Les débuts de Carlos Alberto PARREIRA, le nouveau coach brésilien de 64 ans des Bafana Bafana ont été pour le moins mouvementés.
Dès le premier jour de son entrée en fonction en janvier, il n'a pas pu travailler, à cause de coupures de courant dans les vieux locaux de la SAFA, la Fédération Sud-Africaine de Football près de Soweto où étaient alors situés ses bureaux. Depuis la SAFA a rejoint son nouvel immeuble de 11 millions de dollars près du Soccer City Stadium qui abritera le match d'ouverture et la finale de la Coupe du Monde de 2010. Les délégués de la FIFA et le comité d'organisation y ont également leur guartier général.
PARREIRA a signé avec la SAFA un contrat de 4 ans, pour un salaire mensuel de 252 000 dollas US, comme l'a reconnu le patron de la SAFA, Raymond HACK. Seulement, les débuts de l'ancien entraîneur de l'équipe du Brésil et de son compatriote et assistant Jairo LEAL ont commencé de façon rocambolesque: entrés en Afrique du Sud avec des visas de touristes, ils ont pris les Bafana Bafana en main alors qu'ils n'avaient pas encore obtenu leur permis de travail, et ont donc travaillé comme clandestins pendant quelques jours, en violation des réglementations très strictes en la matière dans ce pays. Le porte-parole de la SAFA, Marion SANYANE a expliqué que cette situation résulte du retard avec lequel les documents des techniciens brésiliens sont arrivés du Brésil. Conformément aux lois sud-africaines, tout étranger doit obtenir un permis de travail avant d'occuper un emploi, quelle qu'en soit la nature. Tout travailleur clandestin est passible d'une amende de 28 000 dollars US, son employeur étant également passible d'une amende.

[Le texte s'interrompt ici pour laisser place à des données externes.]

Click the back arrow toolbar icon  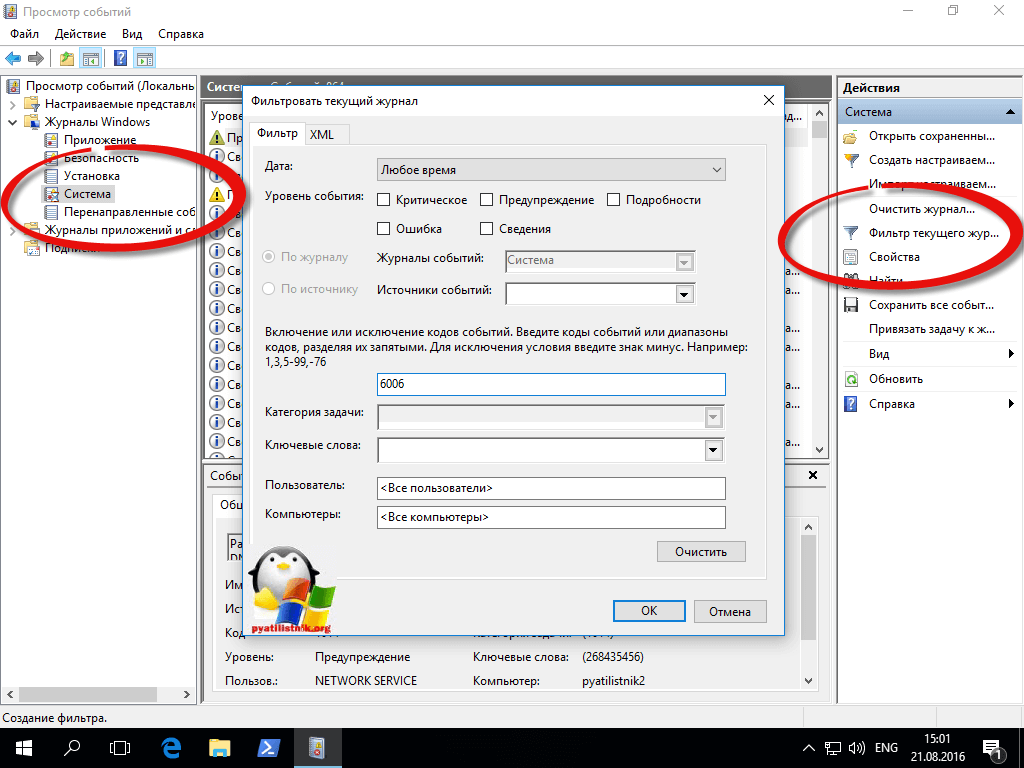(x=14, y=58)
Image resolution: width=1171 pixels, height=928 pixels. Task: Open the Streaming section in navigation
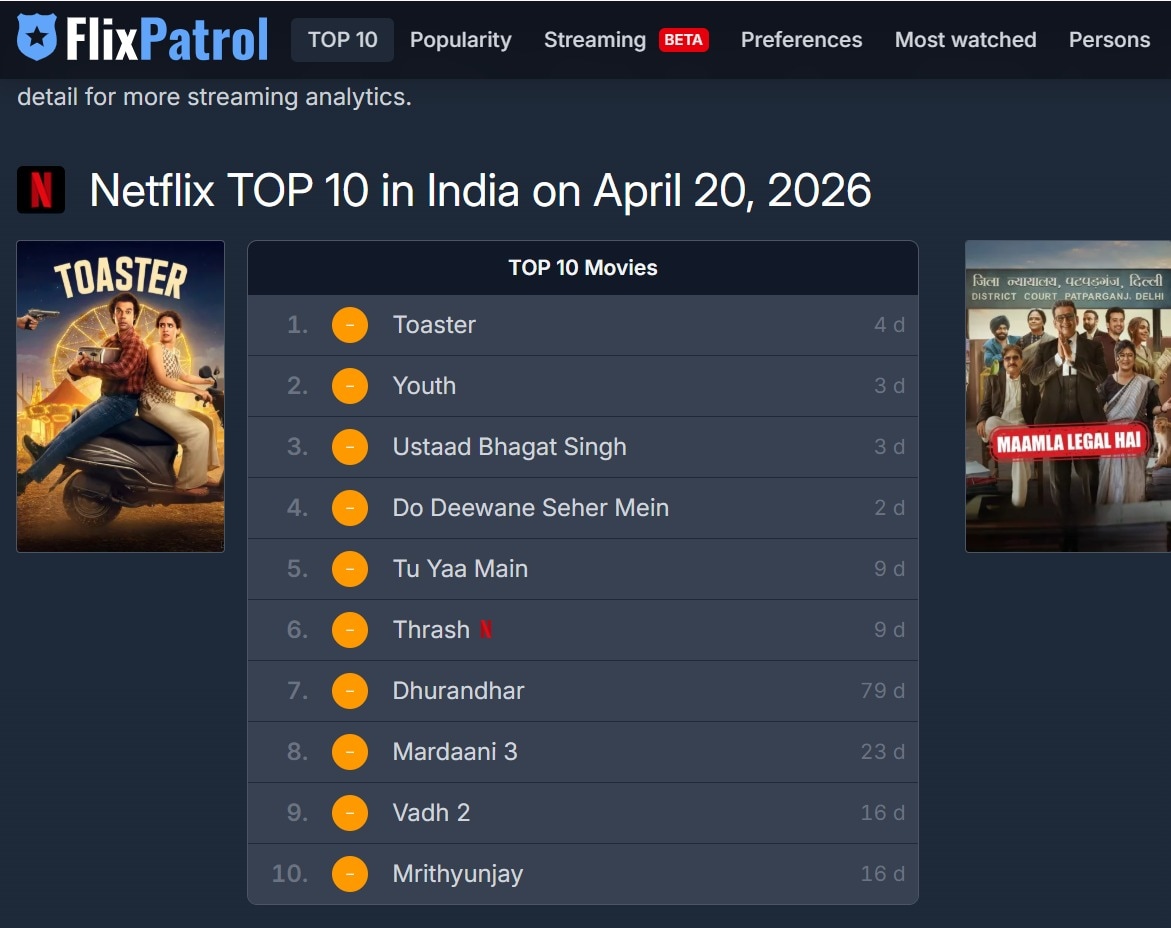[x=594, y=40]
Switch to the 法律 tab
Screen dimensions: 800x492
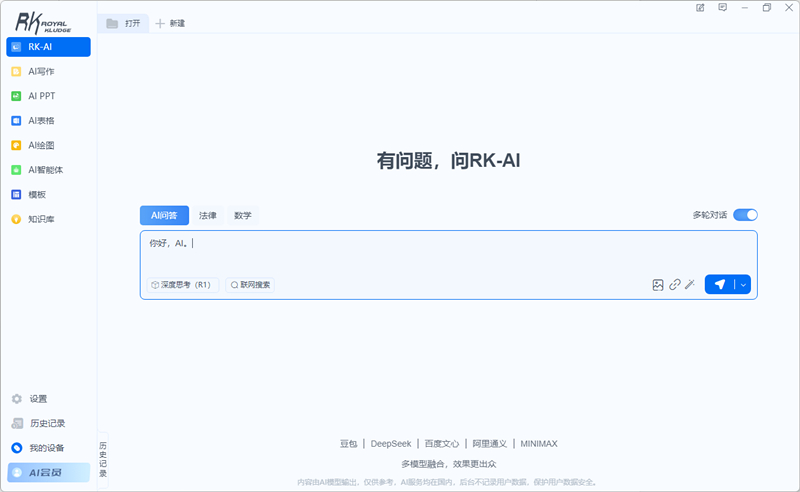click(x=207, y=216)
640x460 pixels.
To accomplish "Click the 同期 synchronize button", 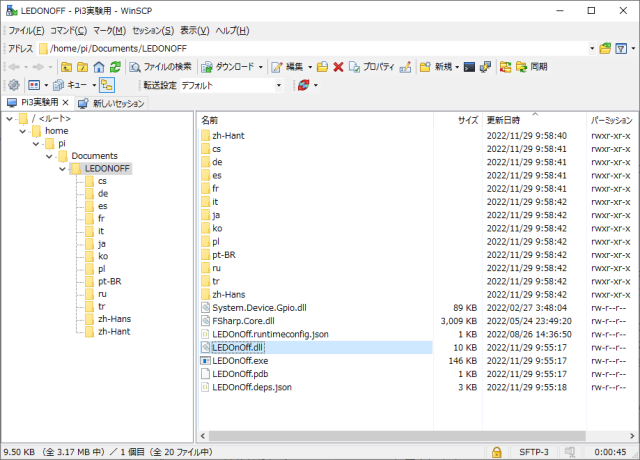I will pyautogui.click(x=530, y=67).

PARREIRA et LEAL, qui viennent d'obtenir leur permis de travail, ont cependant bénéficié d'un traitement de faveur exceptionnel. C'est que, a expliqué à BBC Sports MANTSHELE TAU, le porte-parole du ministère sud-africain de l'Intérieur, que son ministère et la SAFA ont coopéré étroitement pour accélérer la délivrance du permis de travail aux deux Brésiliens, "dans l'intérêt d'une meilleure préparation de la Coupe du Monde de 2010." Cependant, très à cheval sur le respect de la loi sur l'immigration, le ministère de l'Intérieur va, pour le principe, infliger une amende dont le montant symbolique tournera autour de 20 000 Rand (monnaie sud-africaine, soit environ 2 750 dollars), a précisé MANTSHELE TAU.